Ormai l’atteggiamento vittimistico del chiedersi: “Perché proprio a me? ”, è obsoleto. Le nuove scoperte scientifiche sul microcosmo ,che ci riportano ai Veda, ci insegnano che tutto ciò che ci accade l’abbiamo attirato noi , con i nostri pensieri, le nostre paure, i nostri sentimenti, le nostre parole, le nostre azioni… con tutto il nostro essere, in questa vita o in quelle pre4cedenti. Basta incolpare qualcuno o qualcosa di estraneo a noi! Gli altri sono messi lì, come pedine nel gioco degli scacchi, per insegnarci ciò che ancora dobbiamo imparare; sono strumenti di Dio, anche e soprattutto quelli che ci indicano i nostri punti deboli: i nostri quattro in matematica o in pazienza, o in generosità, o in capacità di perdonare, o in autostima o in fiducia di sé. Ognuno di noi ha le proprie materie da riparare.

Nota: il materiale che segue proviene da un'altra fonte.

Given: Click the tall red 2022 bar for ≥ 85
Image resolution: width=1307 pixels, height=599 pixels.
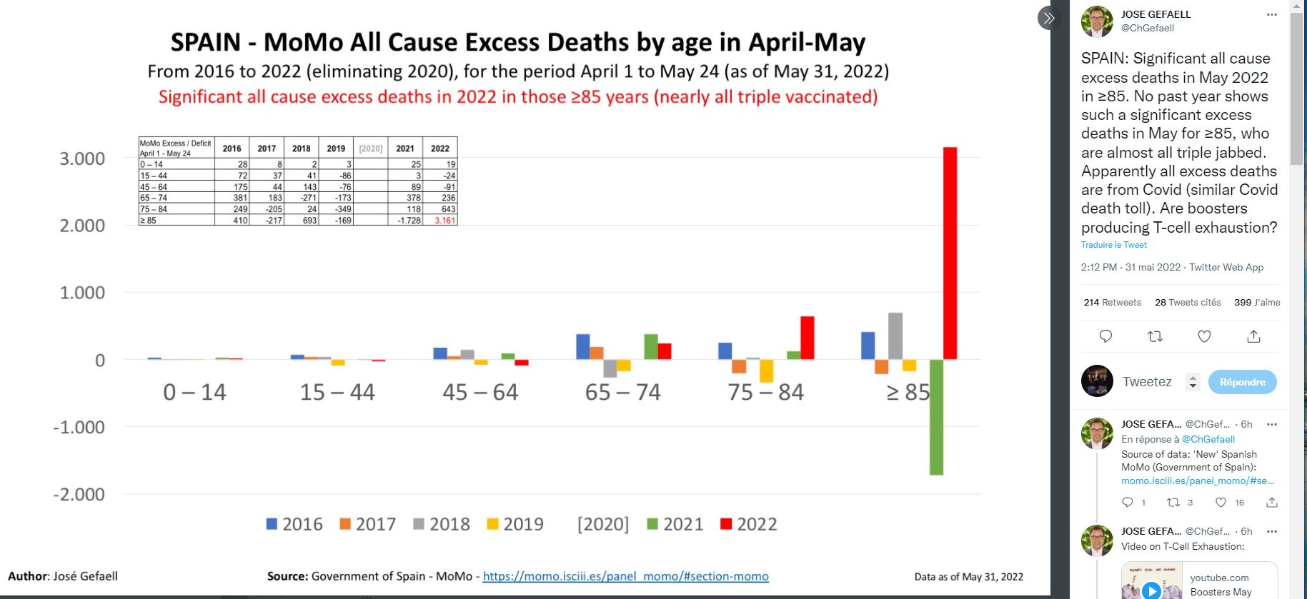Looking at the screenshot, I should [950, 253].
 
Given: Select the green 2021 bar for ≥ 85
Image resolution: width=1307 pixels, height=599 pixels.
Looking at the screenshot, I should [936, 417].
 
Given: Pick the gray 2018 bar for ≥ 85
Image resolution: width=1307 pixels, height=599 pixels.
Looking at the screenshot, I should [895, 336].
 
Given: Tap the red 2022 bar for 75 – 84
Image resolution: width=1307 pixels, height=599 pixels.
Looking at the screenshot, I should [807, 338].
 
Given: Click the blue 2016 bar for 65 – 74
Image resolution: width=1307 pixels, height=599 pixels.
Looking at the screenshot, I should [583, 346].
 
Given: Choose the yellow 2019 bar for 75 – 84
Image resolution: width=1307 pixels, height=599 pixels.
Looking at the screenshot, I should [766, 371].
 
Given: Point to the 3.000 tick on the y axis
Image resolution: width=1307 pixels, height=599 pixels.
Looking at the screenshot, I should [82, 158].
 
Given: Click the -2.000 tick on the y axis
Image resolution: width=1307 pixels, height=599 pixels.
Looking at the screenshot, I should [79, 494].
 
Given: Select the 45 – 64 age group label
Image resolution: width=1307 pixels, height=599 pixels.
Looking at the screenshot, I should [480, 392].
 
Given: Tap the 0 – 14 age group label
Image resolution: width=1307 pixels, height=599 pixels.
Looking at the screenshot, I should [194, 392].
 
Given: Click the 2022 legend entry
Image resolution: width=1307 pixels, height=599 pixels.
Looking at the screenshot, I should [748, 524].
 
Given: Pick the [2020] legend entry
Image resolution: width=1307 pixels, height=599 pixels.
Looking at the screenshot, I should [603, 524].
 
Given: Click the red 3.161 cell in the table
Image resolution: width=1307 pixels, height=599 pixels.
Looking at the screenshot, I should [444, 221].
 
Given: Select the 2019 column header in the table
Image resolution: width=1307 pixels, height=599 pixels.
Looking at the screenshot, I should [336, 149].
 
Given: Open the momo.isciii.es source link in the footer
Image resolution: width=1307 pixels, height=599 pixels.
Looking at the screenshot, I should [625, 576].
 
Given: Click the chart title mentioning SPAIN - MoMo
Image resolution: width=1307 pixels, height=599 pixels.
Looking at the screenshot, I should [517, 42].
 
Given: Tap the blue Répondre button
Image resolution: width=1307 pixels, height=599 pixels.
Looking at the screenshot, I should [1242, 382].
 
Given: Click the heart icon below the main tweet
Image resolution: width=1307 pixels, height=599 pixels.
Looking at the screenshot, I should [1204, 336].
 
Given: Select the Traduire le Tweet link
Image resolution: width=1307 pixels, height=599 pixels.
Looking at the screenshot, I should [1113, 245].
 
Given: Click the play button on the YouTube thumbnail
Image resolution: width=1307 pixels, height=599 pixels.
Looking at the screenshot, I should [1151, 590].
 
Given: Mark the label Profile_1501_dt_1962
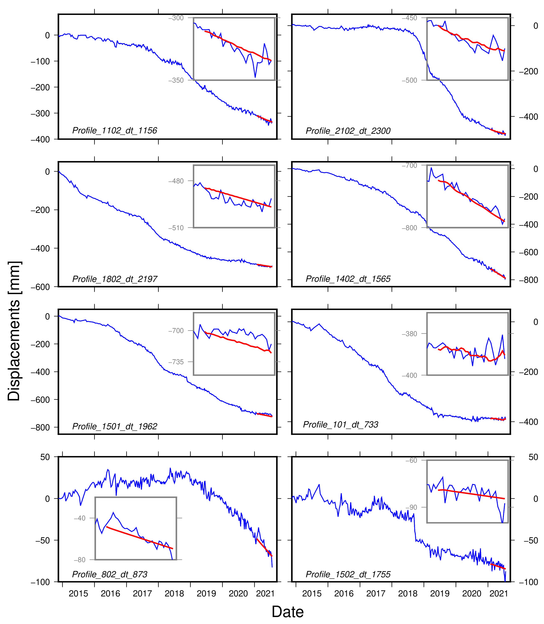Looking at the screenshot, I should click(x=115, y=426).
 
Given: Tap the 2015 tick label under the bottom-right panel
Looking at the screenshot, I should click(x=312, y=594).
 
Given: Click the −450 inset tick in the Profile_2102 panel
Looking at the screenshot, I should click(x=410, y=18).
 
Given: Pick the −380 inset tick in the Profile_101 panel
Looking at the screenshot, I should click(x=410, y=334).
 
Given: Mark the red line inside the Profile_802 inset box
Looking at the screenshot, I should click(x=140, y=538).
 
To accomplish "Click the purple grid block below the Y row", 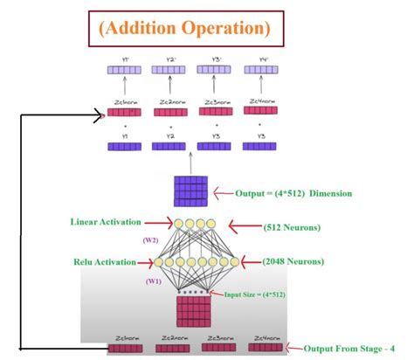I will coord(191,191).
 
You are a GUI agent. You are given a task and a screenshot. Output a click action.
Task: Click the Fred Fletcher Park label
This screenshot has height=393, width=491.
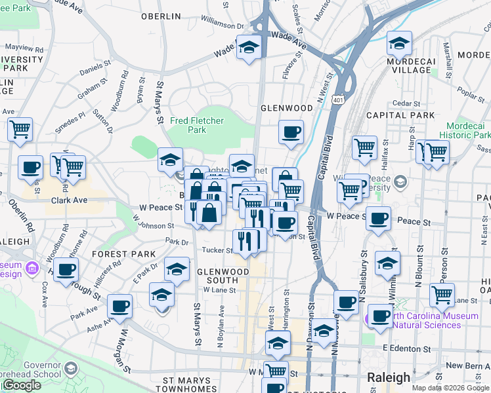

Amici… finché non impariamo ad amarci, ad amare il Divino in noi, finchè siamo duri, ed ipercritici con noi, lo saremo sempre anche con gli altri.
Anche noi , nel nostro passato abbiamo fatto il meglio che siamo riusciti a fare. La misericordia deve essere verso tutte le creature, iniziando da noi stessi.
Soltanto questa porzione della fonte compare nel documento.